[Spambayes] Re: There Can Be Only One
Tim Peters
tim.one@comcast.net
Wed, 25 Sep 2002 23:22:16 -0400
[Tim]
>> Does enabling mine_received_headers alone also hurt you?
[Anthony Baxter]
> Yep. I'm thinking about finding my older received processing code from
> where-ever it ended up - all it pulled out were hostnames and IP
> addresses.
Be sure to read the existing code before you bother: unless I'm horribly
mistaken, that's all Neil's mine_received_headers pulls out:
received_host_re = re.compile(r'from (\S+)\s')

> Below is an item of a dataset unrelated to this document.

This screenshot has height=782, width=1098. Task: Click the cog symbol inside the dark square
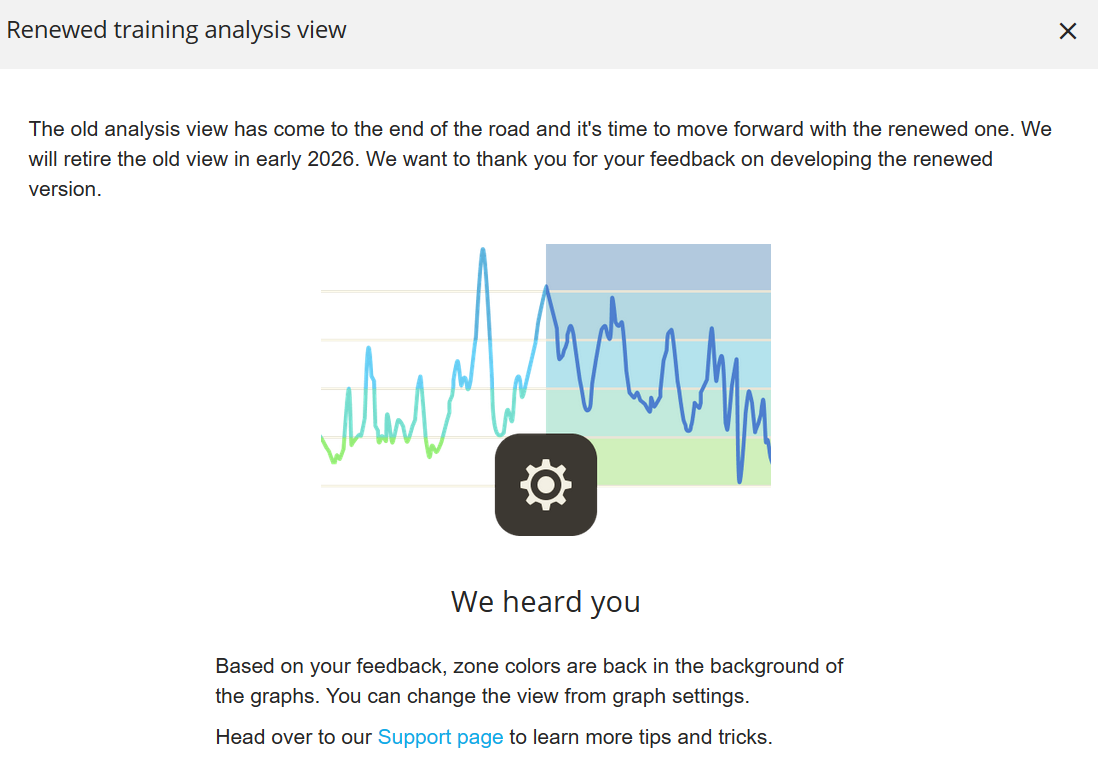coord(546,484)
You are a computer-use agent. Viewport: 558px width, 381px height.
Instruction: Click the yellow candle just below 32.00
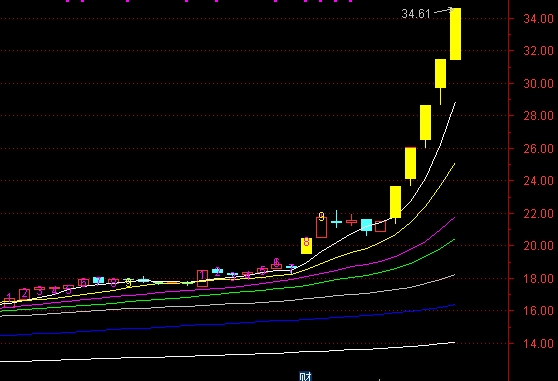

received_ip_re = re.compile(r'\s[[(]((\d{1,3}\.?){4})[\])]')
def breakdown_host(host):
parts = host.split('.')
for i in range(1, len(parts) + 1):
yield '.'.join(parts[-i:])
def breakdown_ipaddr(ipaddr):
parts = ipaddr.split('.')
for i in range(1, 5):
yield '.'.join(parts[:i])
if options.mine_received_headers:
for header in msg.get_all("received", ()):
for pat, breakdown in [(received_host_re, breakdown_host),
(received_ip_re, breakdown_ipaddr)]:
m = pat.search(header)
if m:
for tok in breakdown(m.group(1).lower()):
yield 'received:' + tok
So it's tokenizing hosts and IPs, and suffixes of hosts, and prefixes of
IPs, and that's it.